Problem requirements |
If a line in the data below contains "computer", copy it.
Dataset Start Marker
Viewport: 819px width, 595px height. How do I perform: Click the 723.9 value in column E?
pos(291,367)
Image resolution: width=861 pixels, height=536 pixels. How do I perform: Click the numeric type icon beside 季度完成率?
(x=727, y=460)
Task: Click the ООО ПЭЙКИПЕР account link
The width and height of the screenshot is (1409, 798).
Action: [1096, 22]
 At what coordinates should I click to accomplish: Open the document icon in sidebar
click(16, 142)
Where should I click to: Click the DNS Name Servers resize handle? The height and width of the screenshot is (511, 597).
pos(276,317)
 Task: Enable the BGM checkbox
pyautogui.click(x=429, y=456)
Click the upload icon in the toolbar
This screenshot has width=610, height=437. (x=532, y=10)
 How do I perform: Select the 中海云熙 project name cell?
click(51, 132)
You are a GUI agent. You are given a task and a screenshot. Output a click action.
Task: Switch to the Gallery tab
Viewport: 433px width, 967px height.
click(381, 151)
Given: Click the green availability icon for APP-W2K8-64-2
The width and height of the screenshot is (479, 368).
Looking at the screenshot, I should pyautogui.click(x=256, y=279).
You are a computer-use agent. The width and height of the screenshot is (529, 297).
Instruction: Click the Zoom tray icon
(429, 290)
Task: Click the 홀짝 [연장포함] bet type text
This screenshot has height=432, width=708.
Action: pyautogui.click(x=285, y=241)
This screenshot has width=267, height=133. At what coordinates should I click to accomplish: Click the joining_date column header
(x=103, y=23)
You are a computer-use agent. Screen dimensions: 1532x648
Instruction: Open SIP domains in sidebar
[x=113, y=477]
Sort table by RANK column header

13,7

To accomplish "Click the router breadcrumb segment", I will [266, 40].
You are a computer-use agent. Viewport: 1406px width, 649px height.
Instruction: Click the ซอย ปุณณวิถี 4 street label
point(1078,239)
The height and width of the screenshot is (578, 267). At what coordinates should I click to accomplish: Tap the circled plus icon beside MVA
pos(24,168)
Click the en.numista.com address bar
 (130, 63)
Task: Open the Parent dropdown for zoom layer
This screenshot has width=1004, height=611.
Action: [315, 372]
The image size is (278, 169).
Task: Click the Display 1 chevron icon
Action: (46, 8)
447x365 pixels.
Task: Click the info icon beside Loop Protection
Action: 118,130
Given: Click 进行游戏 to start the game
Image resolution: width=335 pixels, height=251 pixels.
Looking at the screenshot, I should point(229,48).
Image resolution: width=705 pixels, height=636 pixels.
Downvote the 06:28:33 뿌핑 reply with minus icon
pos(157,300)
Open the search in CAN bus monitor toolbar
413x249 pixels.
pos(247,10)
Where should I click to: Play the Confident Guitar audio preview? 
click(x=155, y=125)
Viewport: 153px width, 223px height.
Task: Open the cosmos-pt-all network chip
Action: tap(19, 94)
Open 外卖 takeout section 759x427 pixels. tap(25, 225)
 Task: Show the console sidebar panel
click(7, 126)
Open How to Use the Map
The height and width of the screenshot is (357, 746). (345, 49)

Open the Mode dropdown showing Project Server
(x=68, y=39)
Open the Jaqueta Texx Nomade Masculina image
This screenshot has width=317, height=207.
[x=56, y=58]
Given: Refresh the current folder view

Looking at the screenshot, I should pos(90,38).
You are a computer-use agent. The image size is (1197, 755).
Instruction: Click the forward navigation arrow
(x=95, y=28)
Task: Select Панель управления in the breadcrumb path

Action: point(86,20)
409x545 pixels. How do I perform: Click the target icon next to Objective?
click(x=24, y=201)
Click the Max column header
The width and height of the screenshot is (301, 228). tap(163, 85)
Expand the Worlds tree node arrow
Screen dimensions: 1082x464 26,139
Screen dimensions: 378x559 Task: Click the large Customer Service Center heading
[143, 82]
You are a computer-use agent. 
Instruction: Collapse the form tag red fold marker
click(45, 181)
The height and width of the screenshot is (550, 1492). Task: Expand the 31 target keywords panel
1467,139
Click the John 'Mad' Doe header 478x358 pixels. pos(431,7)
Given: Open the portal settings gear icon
Dataset End Marker
Task result |
You are a computer-use agent. The width and height of the screenshot is (529, 297).
You are a computer-use agent. Screen dimensions: 1532x648
You are a computer-use agent. Viewport: 1406px width, 649px height.
You are a computer-use agent. The image size is (1197, 755).
You are a computer-use agent. 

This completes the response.